A côté de ces théories absolutistes, on est tout étonné de retrouver dans les écrivains byzantins les vieux mots classiques de liberté, d’esclavage, de tyrannie. Ils continuent à parler le langage de Démosthène et de Cicéron. Les empereurs eux-mêmes ne font nulle difficulté d’en user. Justinien changeait le nom du Pontus Polemoniacus, parce que Polémon avait été « un tyran. » Après la reconquête de l’Afrique, il félicitait en ces termes ses nouveaux sujets : « Ils doivent savoir de quelle dure servitude ils ont été affranchis et de quelle liberté ils ont été dotés sous notre heureux empire. » — Mais qui ne voit que tous ces vocables ont changé de sens? La barbarie, avec sa liberté anarchique, voilà l’esclavage ; les institutions romaines, despotiques, mais nationales, voilà la liberté. Hors de la romanité, hors de l’empire, il n’y a que servitude et abjection.
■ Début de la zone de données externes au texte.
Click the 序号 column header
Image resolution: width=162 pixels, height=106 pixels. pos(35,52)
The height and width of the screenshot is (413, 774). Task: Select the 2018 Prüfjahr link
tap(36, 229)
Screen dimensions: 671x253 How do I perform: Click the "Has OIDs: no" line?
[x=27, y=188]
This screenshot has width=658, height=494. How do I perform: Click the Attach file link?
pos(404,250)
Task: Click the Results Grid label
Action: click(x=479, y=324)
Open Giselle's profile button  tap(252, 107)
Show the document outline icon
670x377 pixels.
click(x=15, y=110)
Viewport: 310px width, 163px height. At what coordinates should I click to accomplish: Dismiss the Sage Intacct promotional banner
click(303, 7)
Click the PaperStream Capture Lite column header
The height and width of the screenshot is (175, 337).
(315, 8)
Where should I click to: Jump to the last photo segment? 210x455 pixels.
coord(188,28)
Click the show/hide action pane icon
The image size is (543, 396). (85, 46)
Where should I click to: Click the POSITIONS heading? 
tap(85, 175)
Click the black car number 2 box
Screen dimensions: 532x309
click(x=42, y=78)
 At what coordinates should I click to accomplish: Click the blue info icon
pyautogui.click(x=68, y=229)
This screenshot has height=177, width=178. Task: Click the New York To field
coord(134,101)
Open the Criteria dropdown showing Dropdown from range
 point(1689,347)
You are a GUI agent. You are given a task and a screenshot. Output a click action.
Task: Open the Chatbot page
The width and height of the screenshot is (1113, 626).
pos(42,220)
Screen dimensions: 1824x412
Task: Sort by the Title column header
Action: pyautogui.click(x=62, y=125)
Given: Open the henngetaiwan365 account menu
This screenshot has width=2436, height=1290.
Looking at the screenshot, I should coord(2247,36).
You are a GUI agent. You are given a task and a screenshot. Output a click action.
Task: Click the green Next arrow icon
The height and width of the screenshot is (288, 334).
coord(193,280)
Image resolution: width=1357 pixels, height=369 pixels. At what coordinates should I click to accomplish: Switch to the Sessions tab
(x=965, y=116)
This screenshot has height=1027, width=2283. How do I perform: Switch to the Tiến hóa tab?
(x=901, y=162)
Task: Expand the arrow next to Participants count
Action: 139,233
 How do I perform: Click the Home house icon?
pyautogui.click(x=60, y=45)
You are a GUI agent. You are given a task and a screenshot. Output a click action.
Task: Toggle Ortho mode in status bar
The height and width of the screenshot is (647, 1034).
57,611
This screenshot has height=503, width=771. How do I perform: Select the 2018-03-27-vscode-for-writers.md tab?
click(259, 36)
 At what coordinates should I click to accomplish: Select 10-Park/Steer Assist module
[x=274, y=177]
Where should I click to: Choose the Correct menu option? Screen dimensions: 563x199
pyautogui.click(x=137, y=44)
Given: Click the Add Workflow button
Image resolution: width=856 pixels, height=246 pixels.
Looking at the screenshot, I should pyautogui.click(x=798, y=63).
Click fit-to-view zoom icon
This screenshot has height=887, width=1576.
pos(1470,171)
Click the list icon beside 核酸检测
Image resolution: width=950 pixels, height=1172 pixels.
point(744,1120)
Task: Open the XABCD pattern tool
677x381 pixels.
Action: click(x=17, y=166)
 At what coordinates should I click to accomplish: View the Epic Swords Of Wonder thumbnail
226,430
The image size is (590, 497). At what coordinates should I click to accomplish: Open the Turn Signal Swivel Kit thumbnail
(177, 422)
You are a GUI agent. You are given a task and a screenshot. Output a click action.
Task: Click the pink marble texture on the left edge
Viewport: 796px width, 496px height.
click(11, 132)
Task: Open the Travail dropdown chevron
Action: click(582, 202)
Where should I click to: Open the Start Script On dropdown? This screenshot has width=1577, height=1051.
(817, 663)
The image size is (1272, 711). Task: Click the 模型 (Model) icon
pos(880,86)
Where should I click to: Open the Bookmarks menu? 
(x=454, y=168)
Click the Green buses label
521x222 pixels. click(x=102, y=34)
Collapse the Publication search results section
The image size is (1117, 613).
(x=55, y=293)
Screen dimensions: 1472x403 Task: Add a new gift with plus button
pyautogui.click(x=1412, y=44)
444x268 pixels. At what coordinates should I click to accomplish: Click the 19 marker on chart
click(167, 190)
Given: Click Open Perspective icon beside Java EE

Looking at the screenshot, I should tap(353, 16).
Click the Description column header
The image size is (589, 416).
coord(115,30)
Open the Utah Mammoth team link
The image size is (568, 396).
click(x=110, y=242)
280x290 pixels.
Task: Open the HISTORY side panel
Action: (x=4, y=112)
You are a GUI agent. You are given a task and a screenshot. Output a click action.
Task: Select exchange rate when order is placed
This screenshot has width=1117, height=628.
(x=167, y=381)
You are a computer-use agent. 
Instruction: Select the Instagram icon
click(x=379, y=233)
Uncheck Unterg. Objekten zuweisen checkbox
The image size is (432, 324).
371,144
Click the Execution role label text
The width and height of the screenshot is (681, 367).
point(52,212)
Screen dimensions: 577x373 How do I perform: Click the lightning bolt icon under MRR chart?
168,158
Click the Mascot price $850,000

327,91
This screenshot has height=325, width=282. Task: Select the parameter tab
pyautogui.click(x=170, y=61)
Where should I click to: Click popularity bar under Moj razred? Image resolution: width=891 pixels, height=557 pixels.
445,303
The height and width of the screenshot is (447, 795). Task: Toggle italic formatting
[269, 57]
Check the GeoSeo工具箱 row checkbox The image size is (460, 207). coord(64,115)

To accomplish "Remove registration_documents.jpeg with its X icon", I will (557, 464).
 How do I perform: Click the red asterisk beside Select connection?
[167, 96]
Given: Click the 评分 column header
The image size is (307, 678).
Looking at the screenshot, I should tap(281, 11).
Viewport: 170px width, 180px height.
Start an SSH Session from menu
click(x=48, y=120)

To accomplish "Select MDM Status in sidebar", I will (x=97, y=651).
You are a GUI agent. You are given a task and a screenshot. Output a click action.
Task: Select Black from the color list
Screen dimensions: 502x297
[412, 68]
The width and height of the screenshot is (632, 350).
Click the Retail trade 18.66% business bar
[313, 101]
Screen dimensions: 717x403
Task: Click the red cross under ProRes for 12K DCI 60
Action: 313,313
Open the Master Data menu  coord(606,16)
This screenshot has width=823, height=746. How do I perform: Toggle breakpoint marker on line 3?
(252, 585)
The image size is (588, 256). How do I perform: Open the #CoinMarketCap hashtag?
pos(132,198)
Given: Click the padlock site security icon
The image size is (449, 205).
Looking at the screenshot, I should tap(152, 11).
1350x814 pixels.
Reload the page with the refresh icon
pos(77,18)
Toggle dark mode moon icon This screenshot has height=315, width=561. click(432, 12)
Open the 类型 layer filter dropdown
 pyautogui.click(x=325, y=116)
C’est ce que fait très bien entendre ce passage de Lydus : « Il est contraire à la liberté romaine d’avoir un maître : les Romains ne doivent obéir qu’à un Basileus. » — Michel II, marchant contre l’usurpateur Thomas, exhorte ses soldats « à être des hommes, à ne pas prostituer à un exécrable tyran leur liberté. » Théophile, quand il obligeait ses sujets à se raser la tête, se proposait de « restaurer chez les Romains la vertu de leurs ancêtres ; » c’est avec la sanction du fouet qu’il travaillait à réaliser cette libérale pensée, sans crainte de voir un Brutus sortir de ce retour à la coiffure républicaine.

Byzance continuait à avoir son sénat, ses consuls, ses curies. Léon VI fut le premier qui s’avisa d’en prononcer l’abolition ; mais ses trois Novelles n’amenèrent aucun changement dans la réalité, car il y avait longtemps que la révolution s’était opérée. Réforme grammaticale et non point politique. C’étaient des lois abrogées de fait, tombées en désuétude, « errant vainement autour du sol légal, » qu’il prenait la peine d’abroger. Désormais, nous apprennent ces Novelles, il n’y aura plus de sénat, de consuls, de curies, « car la majesté impériale s’étant arrogé les attributions sénatoriales, le sénat est devenu inutile; » il en est de même pour les consuls ; en un mot, « les choses civiles se sont transformées, et tout dépend désormais de la sollicitude et de l’administration de la majesté impériale. »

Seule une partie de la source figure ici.